(THE TASK): Which lines in the records below contain the word "agent"? Report each of them.

** PROVIDED ENTRIES follows **

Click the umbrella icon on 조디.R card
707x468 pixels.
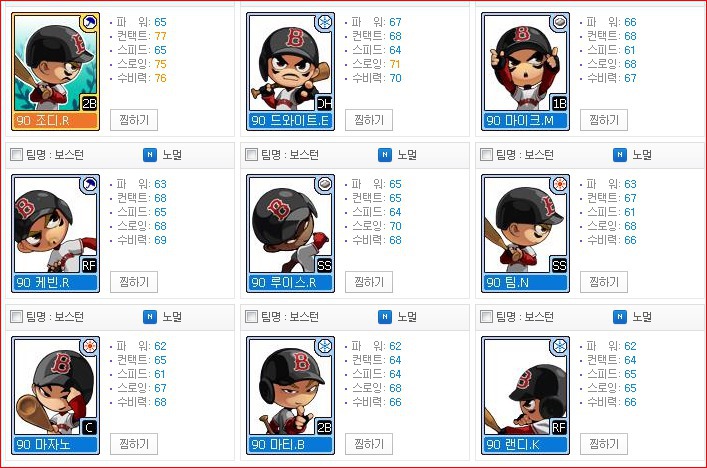point(90,22)
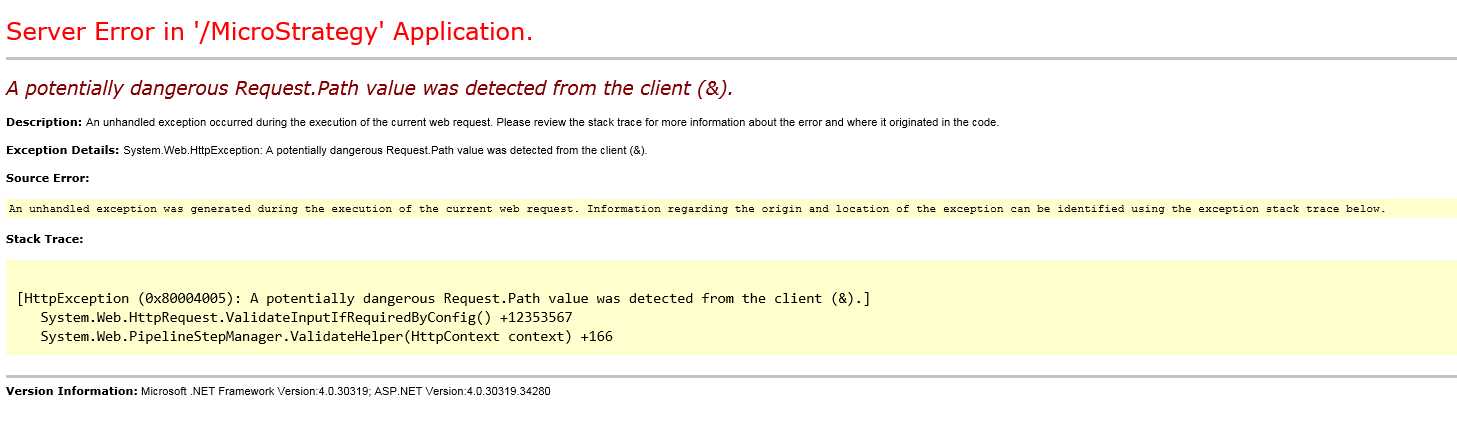The width and height of the screenshot is (1457, 427).
Task: Click the '[HttpException (0x80004005)' stack trace line
Action: (443, 298)
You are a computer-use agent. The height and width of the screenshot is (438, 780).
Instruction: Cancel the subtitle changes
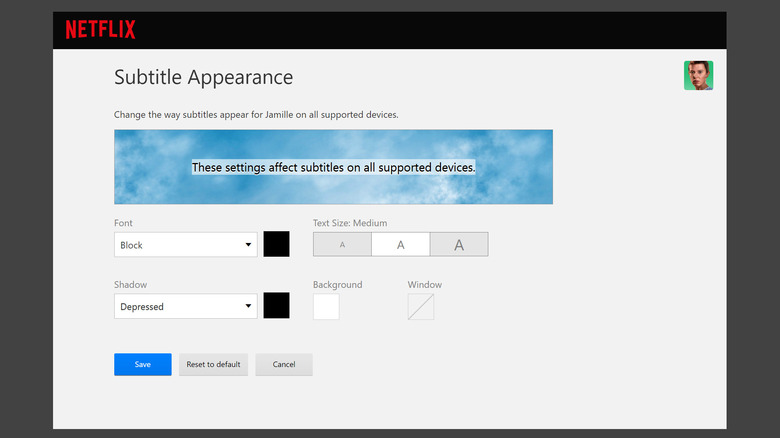pos(284,365)
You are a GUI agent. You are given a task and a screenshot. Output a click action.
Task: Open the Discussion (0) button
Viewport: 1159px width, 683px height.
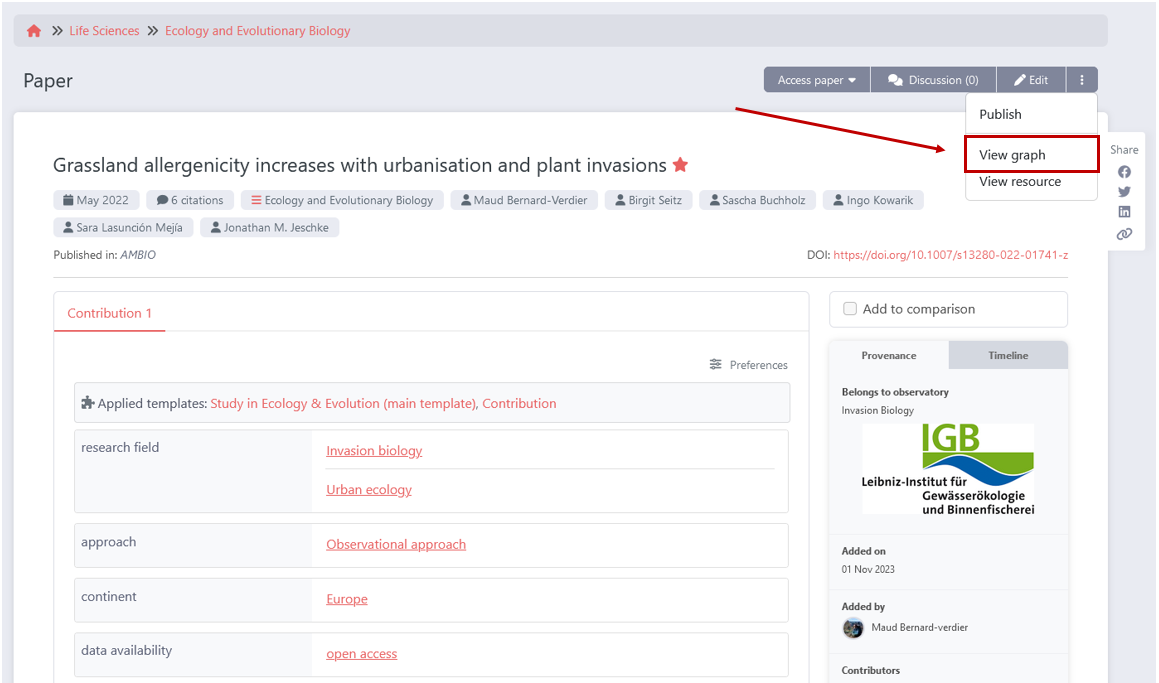[x=933, y=80]
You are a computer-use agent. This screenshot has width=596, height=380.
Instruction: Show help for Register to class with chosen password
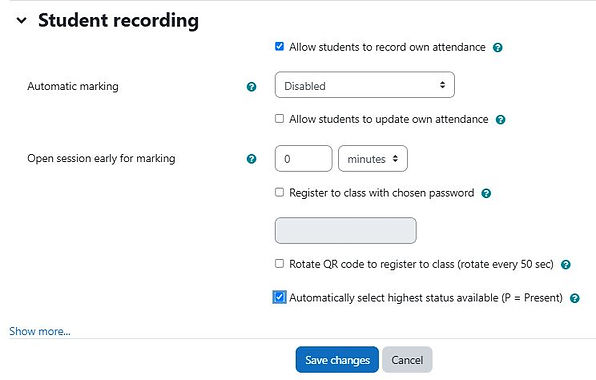(x=486, y=193)
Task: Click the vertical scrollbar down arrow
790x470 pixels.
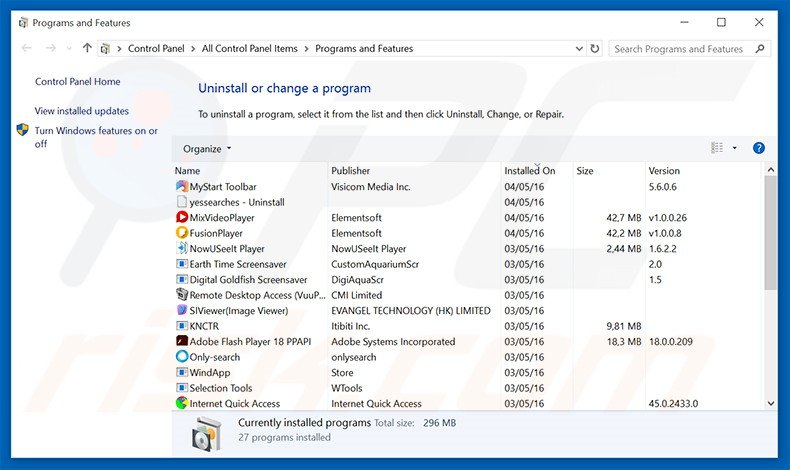Action: pos(770,403)
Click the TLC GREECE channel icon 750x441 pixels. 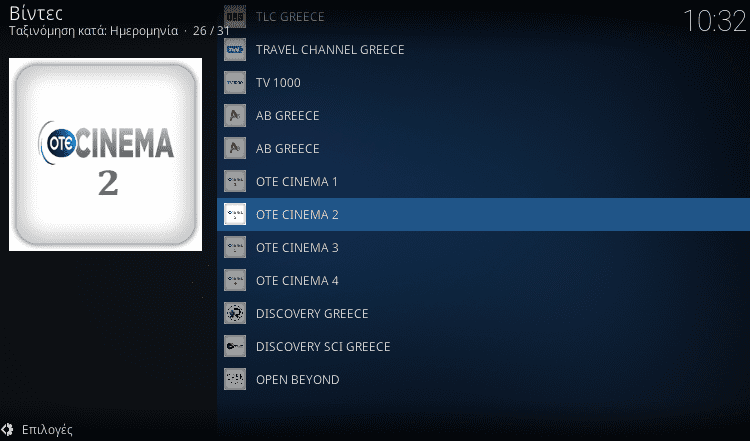[235, 16]
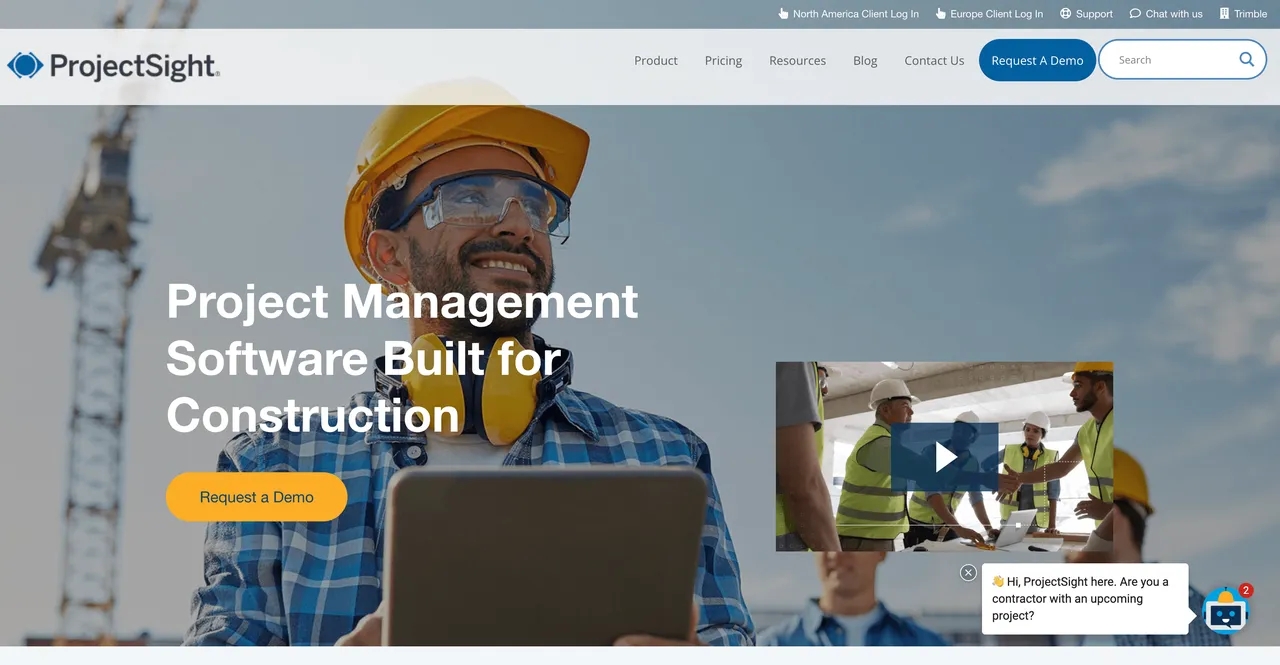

** End of PROVIDED ENTRIES **

(REPLY):
You are a computer-use agent. The height and width of the screenshot is (438, 780).
You are a GUI agent. You are given a task and a screenshot. Output a click action.
You are a computer-use agent. This screenshot has width=596, height=380.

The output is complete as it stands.